Akademik Veri Yönetim Sistemi
International Ophthalmology, cilt.27, sa.2-3, ss.117-123, 2007 (Scopus)
Aim: The aim of this report was to provide a detailed description of the clinical features of Vogt-Koyanagi-Harada (VKH) disease in Turkish patients. Methods: We retrospectively analyzed 45 patients diagnosed with VKH disease at seven referral centers in Turkey. A standard data acquisition form was used for the analysis of demographic and clinical features. Results: The study cohort consisted of 45 patients (32 female, 13 male) who had a mean age at presentation of 31 years. Seven patients (15%) were aged 16 years or younger.

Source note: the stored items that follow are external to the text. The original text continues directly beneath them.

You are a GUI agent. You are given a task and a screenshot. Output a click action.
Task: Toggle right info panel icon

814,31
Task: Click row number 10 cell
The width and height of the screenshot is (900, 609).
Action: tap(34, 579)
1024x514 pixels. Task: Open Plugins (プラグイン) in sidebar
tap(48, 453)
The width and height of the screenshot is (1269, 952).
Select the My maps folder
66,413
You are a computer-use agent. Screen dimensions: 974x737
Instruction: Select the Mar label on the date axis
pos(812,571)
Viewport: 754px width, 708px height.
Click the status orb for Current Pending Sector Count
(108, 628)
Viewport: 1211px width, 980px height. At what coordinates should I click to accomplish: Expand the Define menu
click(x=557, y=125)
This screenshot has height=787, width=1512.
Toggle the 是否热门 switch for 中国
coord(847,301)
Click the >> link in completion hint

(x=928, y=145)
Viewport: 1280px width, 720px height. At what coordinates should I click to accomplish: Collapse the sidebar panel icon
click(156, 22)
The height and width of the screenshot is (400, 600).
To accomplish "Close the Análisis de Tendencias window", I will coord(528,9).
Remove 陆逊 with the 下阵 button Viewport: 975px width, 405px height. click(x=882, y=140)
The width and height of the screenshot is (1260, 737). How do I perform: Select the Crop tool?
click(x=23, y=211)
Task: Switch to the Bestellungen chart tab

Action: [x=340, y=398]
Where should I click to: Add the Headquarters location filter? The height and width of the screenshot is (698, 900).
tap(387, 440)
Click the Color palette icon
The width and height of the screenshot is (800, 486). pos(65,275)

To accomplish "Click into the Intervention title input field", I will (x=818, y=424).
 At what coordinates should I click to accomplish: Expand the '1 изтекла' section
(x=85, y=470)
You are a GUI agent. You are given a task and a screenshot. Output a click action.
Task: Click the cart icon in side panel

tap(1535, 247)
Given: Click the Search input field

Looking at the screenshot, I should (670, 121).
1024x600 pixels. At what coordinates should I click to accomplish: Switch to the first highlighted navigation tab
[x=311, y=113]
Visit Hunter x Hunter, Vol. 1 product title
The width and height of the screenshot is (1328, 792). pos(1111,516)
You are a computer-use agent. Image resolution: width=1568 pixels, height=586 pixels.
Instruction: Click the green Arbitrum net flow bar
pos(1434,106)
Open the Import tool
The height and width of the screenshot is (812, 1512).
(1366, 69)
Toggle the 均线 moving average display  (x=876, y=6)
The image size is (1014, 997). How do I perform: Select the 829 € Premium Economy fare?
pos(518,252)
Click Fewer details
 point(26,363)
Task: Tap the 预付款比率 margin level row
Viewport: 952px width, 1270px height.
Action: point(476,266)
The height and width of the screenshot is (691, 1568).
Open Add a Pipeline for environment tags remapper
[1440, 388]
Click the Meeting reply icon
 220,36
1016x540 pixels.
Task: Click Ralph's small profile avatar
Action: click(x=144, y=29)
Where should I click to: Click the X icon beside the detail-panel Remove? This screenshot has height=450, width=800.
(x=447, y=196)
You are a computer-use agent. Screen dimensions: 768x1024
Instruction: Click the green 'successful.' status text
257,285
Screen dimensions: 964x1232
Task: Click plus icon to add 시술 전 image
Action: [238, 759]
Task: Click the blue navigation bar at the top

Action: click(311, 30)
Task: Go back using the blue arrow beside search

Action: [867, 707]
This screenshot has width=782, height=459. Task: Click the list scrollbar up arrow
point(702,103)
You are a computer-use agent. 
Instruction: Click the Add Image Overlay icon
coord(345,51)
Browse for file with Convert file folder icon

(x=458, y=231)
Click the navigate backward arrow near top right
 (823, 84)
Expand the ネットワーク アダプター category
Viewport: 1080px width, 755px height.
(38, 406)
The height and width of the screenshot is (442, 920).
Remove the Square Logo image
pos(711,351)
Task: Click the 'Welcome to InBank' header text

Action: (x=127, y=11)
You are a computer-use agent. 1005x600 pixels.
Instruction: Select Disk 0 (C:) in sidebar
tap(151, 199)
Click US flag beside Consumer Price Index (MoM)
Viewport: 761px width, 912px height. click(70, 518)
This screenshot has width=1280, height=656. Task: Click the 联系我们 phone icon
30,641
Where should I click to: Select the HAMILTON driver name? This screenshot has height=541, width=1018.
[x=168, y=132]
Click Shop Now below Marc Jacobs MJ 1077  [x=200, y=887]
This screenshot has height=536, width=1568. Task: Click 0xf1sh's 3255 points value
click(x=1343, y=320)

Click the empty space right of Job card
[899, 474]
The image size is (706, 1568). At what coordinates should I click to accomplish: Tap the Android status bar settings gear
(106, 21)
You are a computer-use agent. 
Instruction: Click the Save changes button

Nineteen (42%) patients presented in the acute or subacute stage and 26 (58%) in the chronic stage. According to the revised diagnostic criteria, nine (20%) patients had the complete form of the disease, 23 (51%) had the incomplete form, and 13 (29%) had probable VKH disease. All patients had bilateral ocular involvement. Sunset-glow fundus was observed in 89% of the patients, pigment clumping in 73%, nummular depigmented scars in 71%, cataract in 53%, optic atrophy in 31%, glaucoma in 29%, subretinal fibrosis in 22%, choroidal neovascular membranes in 7%, and phthisis in 4%. All patients who presented at the acute uveitic stage received systemic corticosteroid therapy. Immunosuppressive treatment was employed in 30 (66%) patients, which was initiated at the acute uveitic stage in ten (22%) patients. Final visual acuity was better than 0.5 in 59% of the patients' eyes, between 0.1 and 0.5 in 21%, and less than 0.1 in 20%. Conclusions: VKH disease is rare in Turkey. We conclude that the majority of patients with VKH in Turkey do not have the complete form of the disease. Based on our results, most patients with VKH seem to be late referrals. Ocular complications were common among these patients. © Springer Science+Business Media B.V. 2006.